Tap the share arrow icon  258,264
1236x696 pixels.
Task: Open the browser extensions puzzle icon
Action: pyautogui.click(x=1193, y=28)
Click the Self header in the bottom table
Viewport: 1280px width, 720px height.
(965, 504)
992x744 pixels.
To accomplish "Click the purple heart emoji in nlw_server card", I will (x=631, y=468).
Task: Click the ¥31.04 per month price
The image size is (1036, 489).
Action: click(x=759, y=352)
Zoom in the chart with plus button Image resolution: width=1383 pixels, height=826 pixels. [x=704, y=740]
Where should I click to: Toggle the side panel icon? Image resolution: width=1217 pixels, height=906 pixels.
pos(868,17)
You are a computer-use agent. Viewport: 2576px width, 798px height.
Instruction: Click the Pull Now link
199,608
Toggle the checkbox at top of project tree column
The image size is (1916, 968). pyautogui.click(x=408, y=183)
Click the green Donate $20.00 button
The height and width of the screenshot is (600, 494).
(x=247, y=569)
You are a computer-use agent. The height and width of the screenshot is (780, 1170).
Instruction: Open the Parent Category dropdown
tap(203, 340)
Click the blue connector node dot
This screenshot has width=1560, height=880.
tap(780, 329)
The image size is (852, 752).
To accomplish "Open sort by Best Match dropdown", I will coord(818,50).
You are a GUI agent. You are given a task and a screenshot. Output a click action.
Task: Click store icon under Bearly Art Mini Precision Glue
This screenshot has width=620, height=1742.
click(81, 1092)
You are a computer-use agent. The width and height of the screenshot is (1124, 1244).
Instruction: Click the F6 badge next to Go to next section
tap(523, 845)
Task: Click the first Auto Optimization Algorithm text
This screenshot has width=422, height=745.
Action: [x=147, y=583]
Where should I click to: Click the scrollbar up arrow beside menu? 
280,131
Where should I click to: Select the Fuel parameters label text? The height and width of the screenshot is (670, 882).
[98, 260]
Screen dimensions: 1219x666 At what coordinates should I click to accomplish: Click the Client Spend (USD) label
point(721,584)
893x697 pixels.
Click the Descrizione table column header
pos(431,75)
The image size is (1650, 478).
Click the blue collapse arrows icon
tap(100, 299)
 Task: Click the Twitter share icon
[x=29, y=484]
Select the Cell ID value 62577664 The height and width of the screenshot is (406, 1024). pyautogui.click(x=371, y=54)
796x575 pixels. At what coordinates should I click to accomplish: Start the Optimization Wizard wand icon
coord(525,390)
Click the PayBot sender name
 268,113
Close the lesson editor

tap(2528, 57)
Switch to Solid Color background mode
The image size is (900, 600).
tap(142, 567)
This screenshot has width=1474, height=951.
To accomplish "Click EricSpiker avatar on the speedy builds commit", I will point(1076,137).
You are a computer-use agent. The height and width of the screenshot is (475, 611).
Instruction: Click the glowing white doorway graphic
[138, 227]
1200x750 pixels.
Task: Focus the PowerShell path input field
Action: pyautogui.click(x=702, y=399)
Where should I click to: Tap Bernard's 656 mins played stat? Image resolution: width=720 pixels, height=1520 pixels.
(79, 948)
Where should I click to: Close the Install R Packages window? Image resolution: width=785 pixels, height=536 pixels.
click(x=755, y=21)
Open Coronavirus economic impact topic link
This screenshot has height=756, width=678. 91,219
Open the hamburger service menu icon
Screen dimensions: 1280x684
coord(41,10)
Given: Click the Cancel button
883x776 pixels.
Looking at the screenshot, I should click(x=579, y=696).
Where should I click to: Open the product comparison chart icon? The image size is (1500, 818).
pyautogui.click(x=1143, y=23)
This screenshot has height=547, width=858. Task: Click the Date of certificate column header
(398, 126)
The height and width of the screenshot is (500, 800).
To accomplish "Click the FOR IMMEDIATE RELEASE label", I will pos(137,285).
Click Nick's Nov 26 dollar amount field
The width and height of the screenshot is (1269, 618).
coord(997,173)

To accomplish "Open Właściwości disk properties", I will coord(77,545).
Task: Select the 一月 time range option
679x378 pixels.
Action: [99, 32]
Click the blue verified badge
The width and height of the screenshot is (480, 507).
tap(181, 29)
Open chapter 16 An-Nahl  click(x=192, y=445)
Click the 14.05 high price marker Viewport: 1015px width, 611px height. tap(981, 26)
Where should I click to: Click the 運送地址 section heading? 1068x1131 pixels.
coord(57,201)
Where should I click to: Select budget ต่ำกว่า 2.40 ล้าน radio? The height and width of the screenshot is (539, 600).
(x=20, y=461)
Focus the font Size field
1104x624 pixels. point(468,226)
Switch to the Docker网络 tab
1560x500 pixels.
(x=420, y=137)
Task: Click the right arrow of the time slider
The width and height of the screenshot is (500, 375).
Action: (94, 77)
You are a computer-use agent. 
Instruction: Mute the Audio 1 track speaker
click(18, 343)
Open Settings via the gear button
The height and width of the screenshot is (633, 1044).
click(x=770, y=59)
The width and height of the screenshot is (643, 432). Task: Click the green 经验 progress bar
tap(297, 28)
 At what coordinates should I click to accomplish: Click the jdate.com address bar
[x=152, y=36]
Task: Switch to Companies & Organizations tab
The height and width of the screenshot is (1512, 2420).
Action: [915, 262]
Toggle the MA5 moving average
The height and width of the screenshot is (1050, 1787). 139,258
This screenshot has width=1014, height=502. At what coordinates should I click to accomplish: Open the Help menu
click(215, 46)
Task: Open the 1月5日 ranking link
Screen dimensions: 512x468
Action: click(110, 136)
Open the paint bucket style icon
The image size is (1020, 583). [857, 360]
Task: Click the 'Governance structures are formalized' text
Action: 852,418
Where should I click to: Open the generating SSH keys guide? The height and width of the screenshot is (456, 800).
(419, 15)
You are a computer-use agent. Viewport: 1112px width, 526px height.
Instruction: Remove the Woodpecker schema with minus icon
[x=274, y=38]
* * * * *
● **Your task**
Set down exactly what runs from the line containing "Toggle the MA5 moving average" through the last line above, both lines included.

● **Written solution**
Toggle the MA5 moving average
The height and width of the screenshot is (1050, 1787). 139,258
This screenshot has width=1014, height=502. At what coordinates should I click to accomplish: Open the Help menu
click(215, 46)
Task: Open the 1月5日 ranking link
Screen dimensions: 512x468
Action: click(110, 136)
Open the paint bucket style icon
The image size is (1020, 583). [857, 360]
Task: Click the 'Governance structures are formalized' text
Action: 852,418
Where should I click to: Open the generating SSH keys guide? The height and width of the screenshot is (456, 800).
(419, 15)
You are a computer-use agent. Viewport: 1112px width, 526px height.
Instruction: Remove the Woodpecker schema with minus icon
[x=274, y=38]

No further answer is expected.